Той чистил рыбу за шатким столиком между огородом и сараем для инструментов. Он поднял голову, услышав, как хлопают дверцы машины, и продолжал работать. Он знал, что Бернис уехала вместе со всеми в церковь, – не потому что видел, как она уезжала, или зашел в комнату и не застал ее там. Просто знал. Так бывало сплошь и рядом, если дело касалось жены.
Той всем сердцем желал не думать о том, чем занята Бернис, вспоминает ли о нем. Заглушить боль, не страдать из-за нее, чтобы стало все равно. Мечтал, чтобы она не была до сих пор влюблена в Сэма Лейка. Тяжелей всего каждодневное притворство – делать вид, что ничего не замечаешь. Спасает лишь то, что он берется за любую подвернувшуюся работу, и так от рассвета до заката, изо дня в день, изо дня в день.
Вот и сейчас он чистит рыбу. Скоблит и потрошит, скоблит и потрошит. Работает четко, размеренно, и, глядя со стороны, можно подумать: вот человек, который в ладу с собой и миром.
Из кухни доносились звуки: звяканье посуды, приглушенные голоса. Бернис и Уиллади. К разговору Той не прислушивался – не в его привычках подслушивать, да и вряд ли что интересное скажут.
Вскоре появился Сэмюэль, подошел к Тою. Он переоделся в защитного цвета брюки и домашнюю рубашку, в руках держал кухонный нож.
– Помощь нужна?
– Оба рыбой провоняем – ни к чему, – покачал головой Той. – Да я уж почти управился.
Сэмюэль так и думал, что Той откажется от помощи. Нож он принес на всякий случай – мол, на него можно рассчитывать. Чувствуя себя бесполезным, не зная, чем заняться, он прислонился к дереву и стал перекидывать нож из руки в руку.
– Что в церкви? – спросил Той, чтобы поддержать разговор.

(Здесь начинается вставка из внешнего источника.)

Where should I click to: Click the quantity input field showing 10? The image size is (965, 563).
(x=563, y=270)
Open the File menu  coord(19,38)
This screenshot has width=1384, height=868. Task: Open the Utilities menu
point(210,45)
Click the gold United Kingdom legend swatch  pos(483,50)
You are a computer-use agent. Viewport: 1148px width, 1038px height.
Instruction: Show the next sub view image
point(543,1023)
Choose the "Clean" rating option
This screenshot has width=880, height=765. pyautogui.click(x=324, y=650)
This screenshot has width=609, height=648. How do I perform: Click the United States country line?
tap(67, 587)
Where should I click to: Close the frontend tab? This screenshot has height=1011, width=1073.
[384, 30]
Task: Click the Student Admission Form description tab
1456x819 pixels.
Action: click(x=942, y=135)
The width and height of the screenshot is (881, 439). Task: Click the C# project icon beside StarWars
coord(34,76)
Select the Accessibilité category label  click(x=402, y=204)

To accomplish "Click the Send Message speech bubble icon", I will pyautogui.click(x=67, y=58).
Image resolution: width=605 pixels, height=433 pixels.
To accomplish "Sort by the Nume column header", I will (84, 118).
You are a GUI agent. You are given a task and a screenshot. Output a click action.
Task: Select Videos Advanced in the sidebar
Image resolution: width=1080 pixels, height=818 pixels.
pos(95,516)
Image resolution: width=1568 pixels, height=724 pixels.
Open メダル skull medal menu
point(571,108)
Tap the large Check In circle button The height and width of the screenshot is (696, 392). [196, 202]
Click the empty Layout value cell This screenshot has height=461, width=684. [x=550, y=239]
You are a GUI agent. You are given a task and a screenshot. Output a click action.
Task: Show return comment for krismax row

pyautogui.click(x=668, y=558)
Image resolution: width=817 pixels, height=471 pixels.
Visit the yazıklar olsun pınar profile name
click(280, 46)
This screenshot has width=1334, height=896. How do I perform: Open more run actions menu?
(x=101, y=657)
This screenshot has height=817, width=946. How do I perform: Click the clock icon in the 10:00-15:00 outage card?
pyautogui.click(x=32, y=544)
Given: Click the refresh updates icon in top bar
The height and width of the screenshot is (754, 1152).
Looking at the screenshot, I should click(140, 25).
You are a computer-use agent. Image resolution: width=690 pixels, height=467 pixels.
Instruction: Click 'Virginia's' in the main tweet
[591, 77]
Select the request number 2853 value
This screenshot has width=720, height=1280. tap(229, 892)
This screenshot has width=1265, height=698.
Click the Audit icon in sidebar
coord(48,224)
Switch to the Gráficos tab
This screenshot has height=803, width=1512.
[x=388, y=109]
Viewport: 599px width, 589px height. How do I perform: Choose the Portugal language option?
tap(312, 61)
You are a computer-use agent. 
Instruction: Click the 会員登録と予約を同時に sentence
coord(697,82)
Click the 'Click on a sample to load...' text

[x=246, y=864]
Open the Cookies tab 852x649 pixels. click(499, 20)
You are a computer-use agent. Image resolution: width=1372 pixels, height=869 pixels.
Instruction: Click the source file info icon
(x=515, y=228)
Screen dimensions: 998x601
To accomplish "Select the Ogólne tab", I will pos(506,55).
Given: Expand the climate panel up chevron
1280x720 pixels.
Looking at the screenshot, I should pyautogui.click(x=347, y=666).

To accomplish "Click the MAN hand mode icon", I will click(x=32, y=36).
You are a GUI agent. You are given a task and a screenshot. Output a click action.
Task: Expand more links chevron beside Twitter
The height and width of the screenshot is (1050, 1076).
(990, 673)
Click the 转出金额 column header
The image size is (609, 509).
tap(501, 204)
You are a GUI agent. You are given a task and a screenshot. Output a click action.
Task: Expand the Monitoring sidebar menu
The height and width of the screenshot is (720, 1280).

– Рад, что съездил, – отозвался Сэмюэль.
А Той сказал:
– Вот и хорошо.
И продолжал чистить рыбу, а Сэмюэль поигрывал ножом. Помолчав, он сказал:
– Бернис сегодня вверила себя Господу.
Рука Тоя чуть дрогнула. Он дочистил рыбину бросил в таз и достал новую из лохани, где бились последние живые рыбешки.
– Теперь, должно быть, зачастит в церковь.
– Может, и тебе захочется, – предположил Сэмюэль.
Он от души надеялся на это, но почти не верил, что Той согласится. И дело не только в бессмертной душе Тоя. Начни Той ездить в церковь, и Бернис придется ездить с ним, а не с семьей Сэмюэля. Уиллади – добрейшей души женщина, но даже ее терпению есть предел.
Той покачал головой:
– Как бы на меня крыша не рухнула.
Сэмюэль широко улыбнулся. Подбросил нож повыше и поймал.
– Да не рухнет.
– Ни к чему проверять на людях, – ответил Той.
Когда женщины приготовили обед. Той уложил рыбу в картонки из-под молока, залил водой и попросил Сэмюэля убрать в морозилку. Чешую и потроха он завернул в газету и зарыл на пустом клочке земли в огороде у Каллы. Придет весна, и что бы Калла ни посадила на том месте, все пышно разрастется, и кто-нибудь скажет: «Славный улов был у Тоя!»
Место он отметил колышком, вогнал молотком поглубже в землю, чтобы не сбили ненароком. Калла всегда спрашивала, где он зарыл потроха, и никогда не сажала поблизости ни бобы, ни горох. Бобы и горох, если перестараться с удобрением, красиво вьются – и все. К своему огороду Калла относилась серьезно. У нее сложилась система, которая приносила плоды, и Калла сердилась, если нарушали равновесие.
Той обдал из шланга стол, за которым чистил рыбу, потом снял рубашку и облился из шланга сам. Но рыбой от него все равно несло за милю, и Той зашел в «Открыт Всегда» и вымылся с мылом над раковиной позади стойки.